TC Energy Corporation (NYSE:TRP) Q4 2022 Earnings Call Transcript

The other project, in addition to Phase 2, that’s important to note is support of the Haisla led Cedar LNG project, which would be the largest single indigenous lead investment in Canada’s history. So we’re working with them as a customer as well as an offtaker off of CGL. So very exciting opportunity. Getting this corridor on the ground is really — it’s very similar to our broader footprint and that we’ve established the right corridors to the right markets, connecting supply and demand.

Praneeth Satish: And you touched on asset sales and CapEx as options to help the funding program, wondering about dividend growth and whether slowing dividend growth is a lever that you’d consider to accelerate or manage deleveraging?

Francois Poirier: I think with respect to the comments I made earlier, Praneeth, around our payout ratios being among the lowest in our peer group.

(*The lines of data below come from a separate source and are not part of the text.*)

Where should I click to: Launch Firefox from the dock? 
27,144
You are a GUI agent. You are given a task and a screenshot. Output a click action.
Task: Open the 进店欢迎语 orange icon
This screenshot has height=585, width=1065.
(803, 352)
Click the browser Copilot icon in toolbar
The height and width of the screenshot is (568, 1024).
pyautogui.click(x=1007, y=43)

When we look at our $34 billion capital program going forward, we look at the divestiture program that is well underway. We don’t see a scenario where we will need to change our dividend policy. We expect to continue to grow the dividend in that 3% to 5% range. I’ll remind everyone that, that is subject — that, that is a Board decision. But in terms of what management would be recommending, we don’t foresee any need to make any changes to our long-term dividend growth range even after giving effect to the divestiture program.

Operator: Our next question comes from Harry Mateer of Barclays. Please go ahead.

Harry Mateer: As you’re advanced in the asset sale program, can you talk a bit about your financing strategy in the meantime? I saw you guys borrowed on a term loan in 4Q. So are you thinking of using the bank debt market as an interim measure to bridge until asset sales close maybe with some prepayable debt in the mix? Or are you more inclined to take advantage of the inferred rates curve right now and issue some term debt?

Joel Hunter: Yes, Harry, it’s Joel here. As you’ve noted, we did do a term loan for $1.5 billion here in December. Going forward, we do have a normal course refinancing that we would do here. So we look to the capital markets, debt capital markets, both in Canada and the U.S. moving forward. To your point, when you look at the curve right now, obviously, funding levels look pretty attractive further out. We need a 10-year and 30-year space. So we’ll look to that, potentially the front end of the curve by cash. But we’ll still do with normal course financings in the debt capital markets here going forward. Keeping in mind, though, that we will have cash proceeds coming in from asset sales. So we factor that into our calculus. We’ll use a combination of funding in the debt capital markets and short-term debt.

Harry Mateer: And then my follow-ups with respect to hybrid capacity. You’ve been very close to S&P’s maximum. Can you just update us on how you see that hybrid capacity evolving in the next year or so and what that might mean for your ability to tap that market?

Joel Hunter: Yes. So to your question, it’s 15% of our total capital structure. That’s the S&P methodology, and that’s what we adhere to. So as the balance sheet grows, obviously, there is going to be additional capacity that’s created, so we’ll still look to that market for additional funding going forward. I’d just remind everyone that we do get 50% equity credit when we do issue hybrid securities. So it’s an attractive way to help with our deleveraging, if you will. We did do USD 800 million of hybrids last March to replace our preferred shares that we redeemed at par in May. So again, as the balance sheet grows, so does our hybrid capacity, and we’ll still adhere to around that 15% threshold?